En dévoilant son calibre maison, un « tracteur » nommé ENG300, Bremont est le premier horloger anglais depuis les années 1970 à produire en série son propre mouvement sur le sol britannique. Un calibre né sur la base du K1 de la société biennoise THE+. Hurray!

Cela fait des années que Bremont promet de redonner ses lettres de noblesse à l’horlogerie anglaise via la production d’un calibre en propre sur le sol national, un mouvement conçu et développé pour une fabrication en série impliquant plusieurs milliers de pièces. C’est aujourd’hui chose faite avec la montre The Limited Edition Longitude équipée du calibre ENG376 ! Ce qui permet à cette Maison établie à Henley-on-Thames, bourgade à une heure de Londres, de hisser avec fierté l’Union Jack au-dessus de sa nouvelle manufacture inaugurée au printemps de cette année et baptisée The Wing. « Bremont Longitude rend hommage au rôle de la Grande-Bretagne dans l’horlogerie et à sa contribution au temps, à l’astronomie et à la navigation, annonce la Maison. Dans les années 1800, il y a un peu plus d’un siècle, près de la moitié des horloges et des montres de poche du monde étaient fabriquées dans ce pays d’où provenait l’essentiel de la conception et de l’innovation horlogères. L’ambition de Bremont a toujours été de ramener l’art de l’horlogerie industrielle haut de gamme sur les côtes britanniques. »

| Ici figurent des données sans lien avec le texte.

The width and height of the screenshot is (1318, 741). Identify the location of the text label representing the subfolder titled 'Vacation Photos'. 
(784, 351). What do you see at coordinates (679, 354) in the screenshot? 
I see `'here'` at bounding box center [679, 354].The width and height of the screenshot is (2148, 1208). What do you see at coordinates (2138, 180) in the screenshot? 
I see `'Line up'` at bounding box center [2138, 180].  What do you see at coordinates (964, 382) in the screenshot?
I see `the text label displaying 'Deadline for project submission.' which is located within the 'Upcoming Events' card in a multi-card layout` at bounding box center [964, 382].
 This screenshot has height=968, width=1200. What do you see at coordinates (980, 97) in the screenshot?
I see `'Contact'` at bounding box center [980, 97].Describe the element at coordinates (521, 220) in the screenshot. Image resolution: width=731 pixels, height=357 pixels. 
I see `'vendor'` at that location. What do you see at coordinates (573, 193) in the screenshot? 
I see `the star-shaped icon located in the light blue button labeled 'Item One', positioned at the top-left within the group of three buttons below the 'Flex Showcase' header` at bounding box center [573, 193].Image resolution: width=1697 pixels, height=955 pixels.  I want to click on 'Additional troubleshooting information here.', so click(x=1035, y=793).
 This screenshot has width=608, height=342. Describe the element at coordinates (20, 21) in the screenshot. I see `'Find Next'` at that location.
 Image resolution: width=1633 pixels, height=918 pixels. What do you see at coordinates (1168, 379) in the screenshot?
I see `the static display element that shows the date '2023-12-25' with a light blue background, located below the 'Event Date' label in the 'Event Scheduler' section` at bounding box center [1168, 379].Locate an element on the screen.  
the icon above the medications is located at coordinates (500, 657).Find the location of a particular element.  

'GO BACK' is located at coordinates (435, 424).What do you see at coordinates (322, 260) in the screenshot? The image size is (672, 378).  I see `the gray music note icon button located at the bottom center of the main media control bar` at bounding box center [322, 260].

Les frères Nick et Giles English fondateurs de Bremont en 2002

Depuis le début des années 1970, et l’abandon par le groupe Smiths de ses activités horlogères, la production en série de montres équipées de mouvements « Made in England » avait disparu. On n’oubliera pas des horlogers comme Roger W. Smith, héritier du célèbre George Daniels, qui a démarré ses activités en 1971, ou Garrick, fondé en 2014, qui a développé son premier mouvement en propre en collaboration avec Andreas Strehler. Il s’agit toutefois là d’acteurs pour qui les volumes de production restent volontairement limités dans un esprit collectionneur. Rien de tel chez Bremont, qui œuvre depuis une petite vingtaine d’années à la satisfaction d’un nombre nettement plus élevé d’aficionados, notamment avec des montres de pilote ou des modèles d’inspiration militaire faits pour durer. Créée en 2002 par les frères Nick et Giles English, la Maison travaille actuellement sur la base de quelque 10 000 pièces annuelles, un chiffre en croissance constante.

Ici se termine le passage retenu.